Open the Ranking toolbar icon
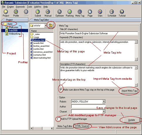click(70, 13)
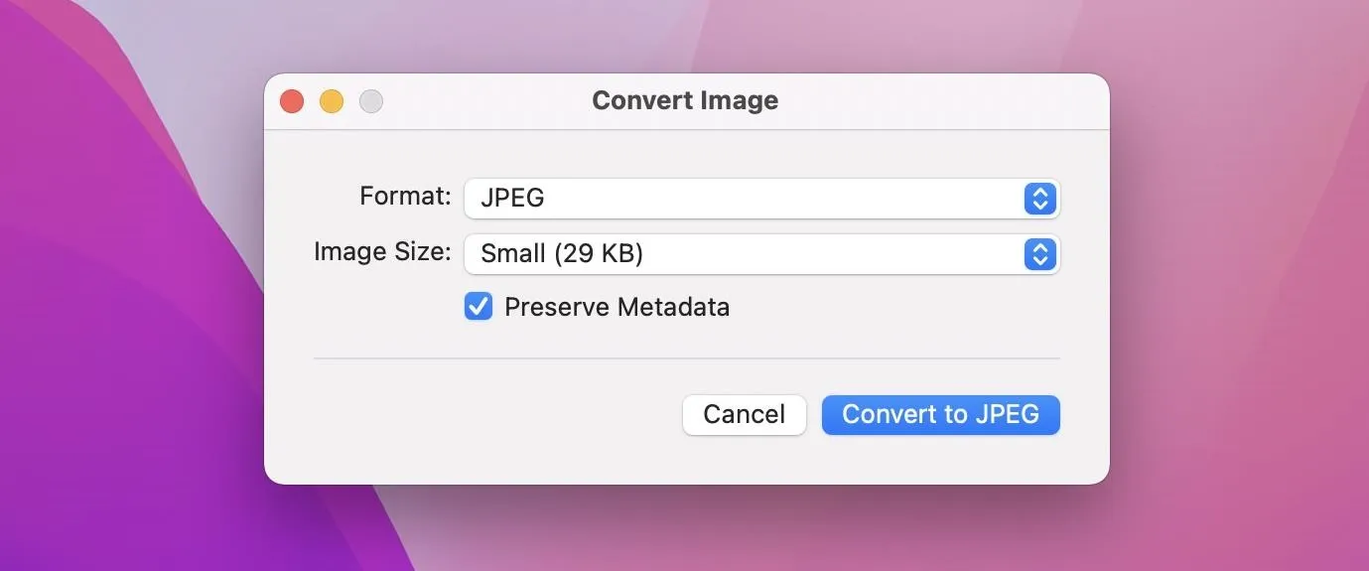
Task: Cancel the image conversion
Action: click(x=744, y=414)
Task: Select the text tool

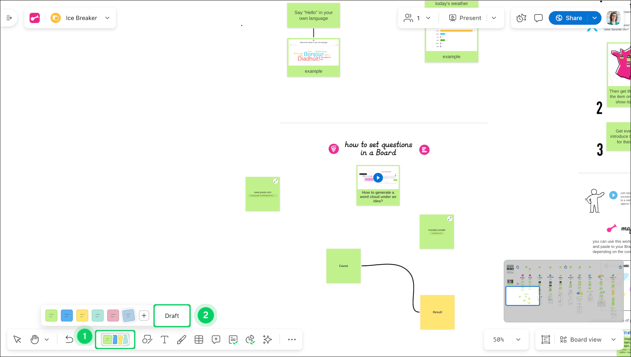Action: click(x=164, y=340)
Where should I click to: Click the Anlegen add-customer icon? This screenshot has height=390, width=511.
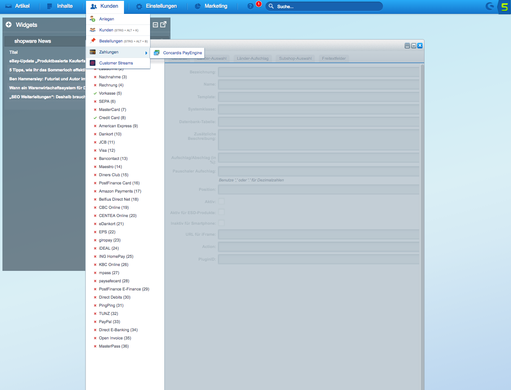[x=93, y=19]
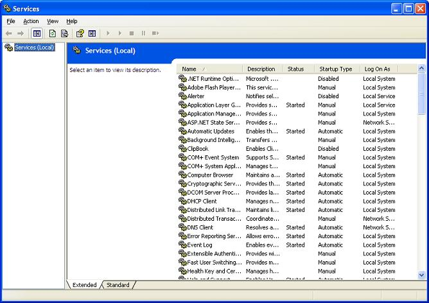Click the Help toolbar icon with question mark

coord(80,33)
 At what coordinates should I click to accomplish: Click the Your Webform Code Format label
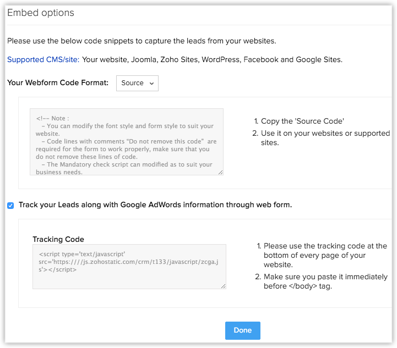click(58, 83)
- - - - -
Exercise instructions:
Using the listing above, set down exactly each line from the one containing "Where should I" through the final line, and leave out pictures.

Task output:
Where should I click to: Click the Anlegen add-customer icon? This screenshot has height=390, width=511.
[x=93, y=19]
Click the Help toolbar icon with question mark

coord(80,33)
 At what coordinates should I click to accomplish: Click the Your Webform Code Format label
click(58, 83)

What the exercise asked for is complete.